START Exercise data

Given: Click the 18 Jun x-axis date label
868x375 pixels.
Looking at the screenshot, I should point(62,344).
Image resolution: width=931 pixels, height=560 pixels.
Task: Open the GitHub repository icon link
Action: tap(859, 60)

END Exercise data
START Exercise data

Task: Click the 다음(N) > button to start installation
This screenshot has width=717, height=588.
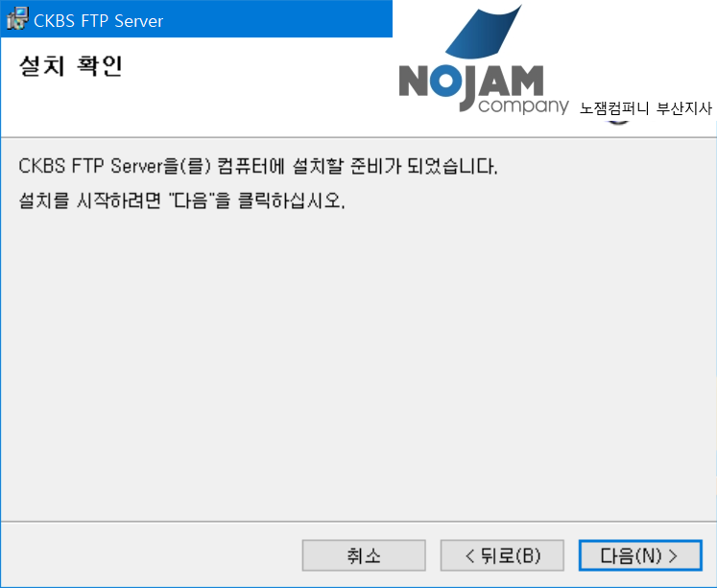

END Exercise data
START Exercise data

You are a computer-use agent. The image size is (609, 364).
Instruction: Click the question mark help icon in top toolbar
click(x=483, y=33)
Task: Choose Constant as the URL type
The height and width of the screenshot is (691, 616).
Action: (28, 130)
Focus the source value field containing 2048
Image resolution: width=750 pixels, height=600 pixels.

END Exercise data

### Required work
Every line above from the line with "Focus the source value field containing 2048" to the line with "Image resolution: width=750" is wanted, ends included; write them out exactly and add no other line.

### Your solution
Focus the source value field containing 2048
Image resolution: width=750 pixels, height=600 pixels.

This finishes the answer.